Solar wind particles outside the comet tail zipped through space at about 435 miles per second (700 kilometers per second), but slowed to 249 miles per second (400 kilometers per second) inside.
The study, detailed in the Oct. 1 issue of Astrophysical Journal, also found the comet tail acted as a source of electrons for the solar wind.
The solar wind consists of charged atoms that are missing most of their electrons, but Ulysses found that solar wind particles passing through the comet's atmosphere could regain some of those electrons. The particles exhibit a different charge when they do this, which SWICS can detect.

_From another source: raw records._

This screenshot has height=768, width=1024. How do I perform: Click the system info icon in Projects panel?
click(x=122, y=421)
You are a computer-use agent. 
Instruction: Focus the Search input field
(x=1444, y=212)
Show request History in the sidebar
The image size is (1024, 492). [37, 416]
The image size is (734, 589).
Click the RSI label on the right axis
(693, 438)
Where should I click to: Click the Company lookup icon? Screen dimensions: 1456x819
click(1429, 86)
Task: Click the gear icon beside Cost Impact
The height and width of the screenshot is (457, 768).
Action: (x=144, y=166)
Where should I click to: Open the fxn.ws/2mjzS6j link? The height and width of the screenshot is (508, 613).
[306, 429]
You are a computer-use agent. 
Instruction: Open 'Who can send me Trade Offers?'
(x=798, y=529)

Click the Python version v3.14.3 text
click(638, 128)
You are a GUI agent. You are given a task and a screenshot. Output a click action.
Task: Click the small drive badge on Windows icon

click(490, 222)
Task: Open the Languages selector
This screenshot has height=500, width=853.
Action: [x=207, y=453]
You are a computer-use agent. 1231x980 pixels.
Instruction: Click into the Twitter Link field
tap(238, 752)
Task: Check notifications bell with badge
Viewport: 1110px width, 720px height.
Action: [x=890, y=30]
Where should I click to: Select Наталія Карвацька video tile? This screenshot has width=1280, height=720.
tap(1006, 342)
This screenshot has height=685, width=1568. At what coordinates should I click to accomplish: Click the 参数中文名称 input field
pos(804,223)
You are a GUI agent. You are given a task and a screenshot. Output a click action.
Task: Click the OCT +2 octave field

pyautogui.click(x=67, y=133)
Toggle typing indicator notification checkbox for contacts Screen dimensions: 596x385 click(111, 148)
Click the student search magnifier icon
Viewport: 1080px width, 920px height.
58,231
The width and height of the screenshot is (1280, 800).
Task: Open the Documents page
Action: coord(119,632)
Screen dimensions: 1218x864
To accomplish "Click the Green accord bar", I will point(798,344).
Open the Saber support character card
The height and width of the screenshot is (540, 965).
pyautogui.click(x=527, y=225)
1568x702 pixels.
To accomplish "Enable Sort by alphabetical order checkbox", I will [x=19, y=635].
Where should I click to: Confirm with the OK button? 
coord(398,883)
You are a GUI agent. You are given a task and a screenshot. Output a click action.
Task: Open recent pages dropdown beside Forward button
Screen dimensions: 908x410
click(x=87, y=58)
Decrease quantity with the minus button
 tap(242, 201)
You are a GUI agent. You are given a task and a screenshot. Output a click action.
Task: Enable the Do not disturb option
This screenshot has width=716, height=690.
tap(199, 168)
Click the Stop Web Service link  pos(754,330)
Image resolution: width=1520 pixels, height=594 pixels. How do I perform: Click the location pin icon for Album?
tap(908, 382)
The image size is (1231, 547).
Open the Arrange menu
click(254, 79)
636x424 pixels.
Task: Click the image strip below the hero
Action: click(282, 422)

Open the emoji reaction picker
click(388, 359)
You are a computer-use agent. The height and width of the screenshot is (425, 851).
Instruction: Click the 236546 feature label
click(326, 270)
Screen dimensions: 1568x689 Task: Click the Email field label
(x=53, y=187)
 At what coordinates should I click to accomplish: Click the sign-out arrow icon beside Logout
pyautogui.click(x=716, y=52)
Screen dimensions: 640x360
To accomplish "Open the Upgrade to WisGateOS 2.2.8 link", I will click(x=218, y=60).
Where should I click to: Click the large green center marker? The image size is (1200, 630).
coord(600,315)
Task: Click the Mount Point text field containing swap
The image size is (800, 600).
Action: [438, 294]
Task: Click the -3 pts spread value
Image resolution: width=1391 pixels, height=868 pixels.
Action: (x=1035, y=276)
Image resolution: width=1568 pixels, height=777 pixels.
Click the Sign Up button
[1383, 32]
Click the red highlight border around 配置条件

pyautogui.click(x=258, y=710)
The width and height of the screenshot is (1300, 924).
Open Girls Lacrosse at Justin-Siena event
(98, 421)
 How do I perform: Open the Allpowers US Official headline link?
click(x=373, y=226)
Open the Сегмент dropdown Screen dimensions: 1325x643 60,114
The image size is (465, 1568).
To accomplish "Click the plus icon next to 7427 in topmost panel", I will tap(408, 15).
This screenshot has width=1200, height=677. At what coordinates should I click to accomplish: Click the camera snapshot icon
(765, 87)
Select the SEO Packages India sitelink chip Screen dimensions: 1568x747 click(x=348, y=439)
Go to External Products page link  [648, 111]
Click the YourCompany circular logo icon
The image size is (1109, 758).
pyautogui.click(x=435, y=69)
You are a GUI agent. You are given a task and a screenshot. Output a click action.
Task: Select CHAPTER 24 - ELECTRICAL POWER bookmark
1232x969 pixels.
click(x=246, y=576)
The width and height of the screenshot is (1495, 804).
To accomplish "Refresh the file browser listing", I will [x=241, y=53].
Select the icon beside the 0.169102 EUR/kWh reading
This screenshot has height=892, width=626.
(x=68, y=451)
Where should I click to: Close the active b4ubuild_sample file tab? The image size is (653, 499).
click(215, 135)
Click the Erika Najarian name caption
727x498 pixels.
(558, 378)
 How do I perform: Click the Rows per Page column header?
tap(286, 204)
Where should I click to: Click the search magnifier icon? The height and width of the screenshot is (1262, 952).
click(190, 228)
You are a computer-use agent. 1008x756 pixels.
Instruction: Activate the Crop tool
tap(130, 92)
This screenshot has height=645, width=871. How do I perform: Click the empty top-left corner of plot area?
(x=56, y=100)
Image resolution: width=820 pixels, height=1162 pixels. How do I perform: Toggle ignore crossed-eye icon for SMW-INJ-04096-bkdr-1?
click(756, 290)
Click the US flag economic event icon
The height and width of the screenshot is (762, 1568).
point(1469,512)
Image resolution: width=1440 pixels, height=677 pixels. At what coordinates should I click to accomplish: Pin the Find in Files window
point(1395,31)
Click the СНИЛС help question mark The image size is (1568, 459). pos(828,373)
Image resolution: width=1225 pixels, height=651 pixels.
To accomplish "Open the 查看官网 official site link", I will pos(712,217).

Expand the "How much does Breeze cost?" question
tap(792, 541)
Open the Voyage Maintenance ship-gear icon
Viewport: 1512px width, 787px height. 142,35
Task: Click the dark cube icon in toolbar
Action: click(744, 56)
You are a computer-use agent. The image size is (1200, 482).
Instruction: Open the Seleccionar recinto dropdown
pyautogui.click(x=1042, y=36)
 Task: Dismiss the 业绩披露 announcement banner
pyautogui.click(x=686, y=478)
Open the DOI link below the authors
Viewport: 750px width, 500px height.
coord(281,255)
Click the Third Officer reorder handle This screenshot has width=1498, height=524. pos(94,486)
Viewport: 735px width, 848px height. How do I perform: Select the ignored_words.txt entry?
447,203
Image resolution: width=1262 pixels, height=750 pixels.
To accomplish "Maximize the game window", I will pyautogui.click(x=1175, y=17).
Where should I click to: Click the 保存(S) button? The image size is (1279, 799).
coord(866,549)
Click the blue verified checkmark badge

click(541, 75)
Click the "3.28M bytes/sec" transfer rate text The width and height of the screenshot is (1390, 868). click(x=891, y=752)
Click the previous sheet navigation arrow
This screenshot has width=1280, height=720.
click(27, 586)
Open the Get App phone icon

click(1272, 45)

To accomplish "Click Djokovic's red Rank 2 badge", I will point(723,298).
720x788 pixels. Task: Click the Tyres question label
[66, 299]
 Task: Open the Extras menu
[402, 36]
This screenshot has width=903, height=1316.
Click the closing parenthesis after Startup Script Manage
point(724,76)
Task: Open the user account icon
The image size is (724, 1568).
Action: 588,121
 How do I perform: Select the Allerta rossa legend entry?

Both findings are a surprise to scientists. Thomas Zurbuchen, a study team member at the University of Michigan (U-M), likened Ulysses' pass through the comet tail to putting your hand in the waters of Lake Michigan and pulling out a fish.
"That's a pretty unlikely thing," Zurbuchen said. "And that is a lot like what happened when we caught the tail of a comet that happened to pass very near the sun."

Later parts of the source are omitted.